El costo humano de esta guerra no se mide sólo en vidas. También en la desaparición de la verdad. De acuerdo con Reporteros sin Fronteras, más de 210 periodistas han sido asesinados por el ejército israelí en estos 23 meses. Al menos 56 fueron blancos deliberados mientras realizaban su trabajo. Israel, además, mantiene cerrado el acceso a la prensa internacional, algo inédito incluso en los conflictos más violentos del último siglo. Sólo los reporteros palestinos —muchos de ellos ahora muertos o desplazados— han podido documentar la destrucción desde adentro. Su labor no sólo revela los horrores de la guerra: también desafía el intento de silenciarla.
Benjamin Netanyahu, acorralado por los escándalos de corrupción y destrucción del Poder Judicial antes de esta guerra, y sostenido por una coalición ultranacionalista, ha hecho de esta ofensiva su herramienta de supervivencia política. Con el argumento de la seguridad nacional, ha permitido bombardeos indiscriminados que contradicen el derecho internacional humanitario y han multiplicado el número de desplazados hasta superar el 80% de la población de Gaza.
En las últimas semanas, la atención internacional ha girado hacia un nuevo intento de paz.
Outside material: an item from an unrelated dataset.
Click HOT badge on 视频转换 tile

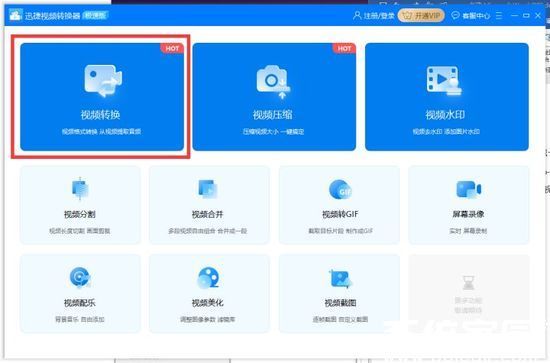click(x=172, y=48)
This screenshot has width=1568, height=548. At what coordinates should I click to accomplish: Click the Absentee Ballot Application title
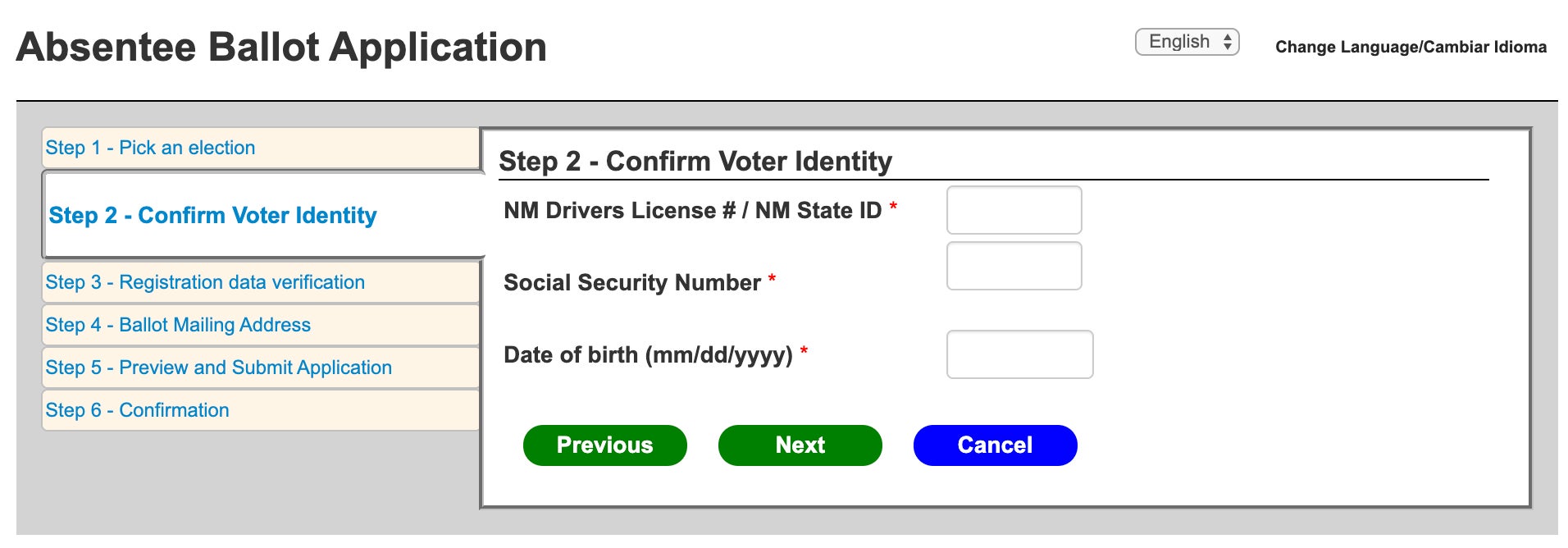tap(283, 48)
Donald Trump presentó un plan de 20 puntos para poner fin al conflicto: propone la liberación de los rehenes israelíes a cambio de prisioneros palestinos y el cese de los bombardeos. Sorprendentemente, Hamas ha aceptado partes del acuerdo, aunque sin renunciar a su presencia política en Gaza. Netanyahu, presionado por su ala más dura, se resiste. Los diplomáticos egipcios y qataríes intentan salvar la negociación, pero la desconfianza es tan profunda que cada día de tregua se mide en cadáveres.
A dos años del inicio de esta guerra, el mundo parece acostumbrarse a la catástrofe. Gaza se ha vuelto una tragedia de fondo, otra noticia entre muchas, como si la compasión tuviera un límite de ancho de banda. Sin embargo, la atención internacional no es un juego de suma cero: mirar al exterior no implica ignorar lo que ocurre dentro de nuestras fronteras. La empatía no se reparte por cuotas nacionales.
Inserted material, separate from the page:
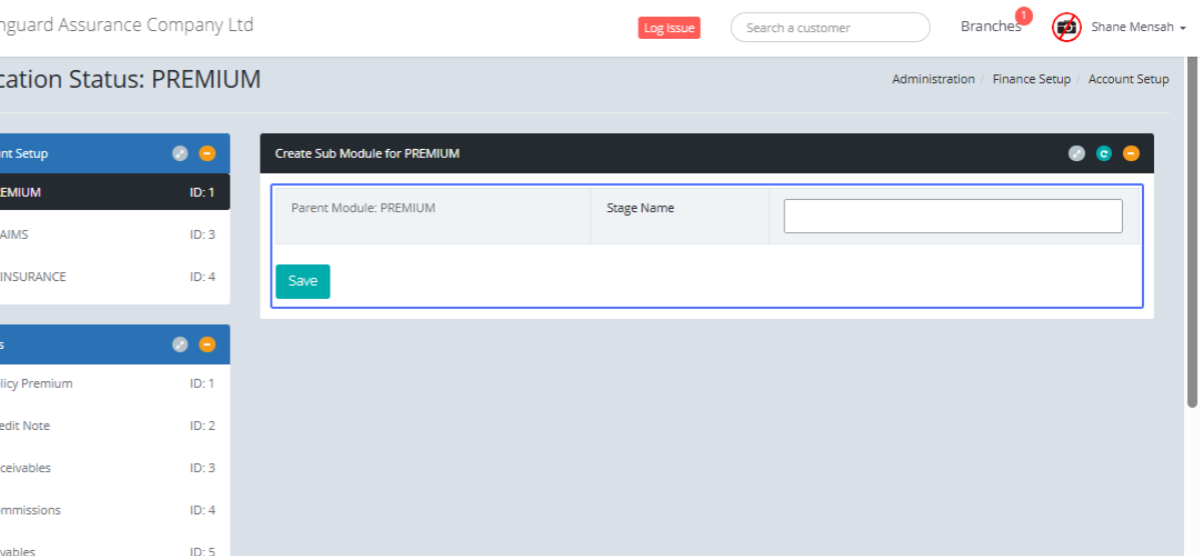Open the Branches menu

[989, 27]
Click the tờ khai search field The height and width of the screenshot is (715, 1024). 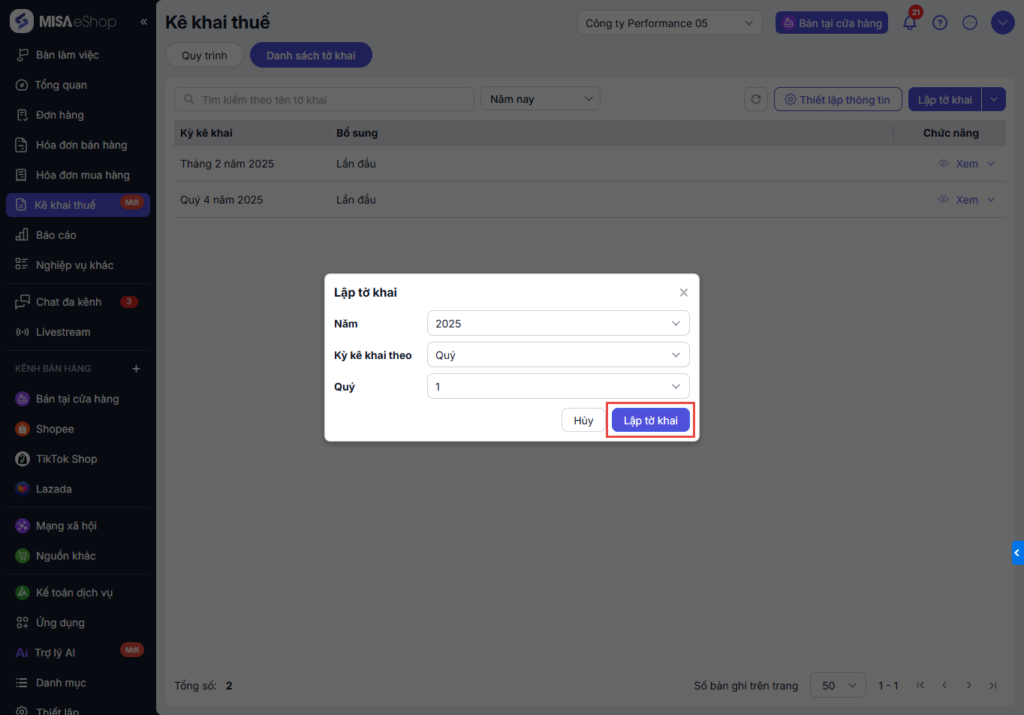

La flotilla Global Sumud, en la que viajaban incluso mexicanos, ha sido criticada por preocuparse por Gaza en vez de por los problemas de México. Pero su viaje recuerda una verdad elemental: la solidaridad no se agota en la geografía. Cuando se deja de mirar el sufrimiento ajeno, la violencia encuentra nuevos lugares donde repetirse.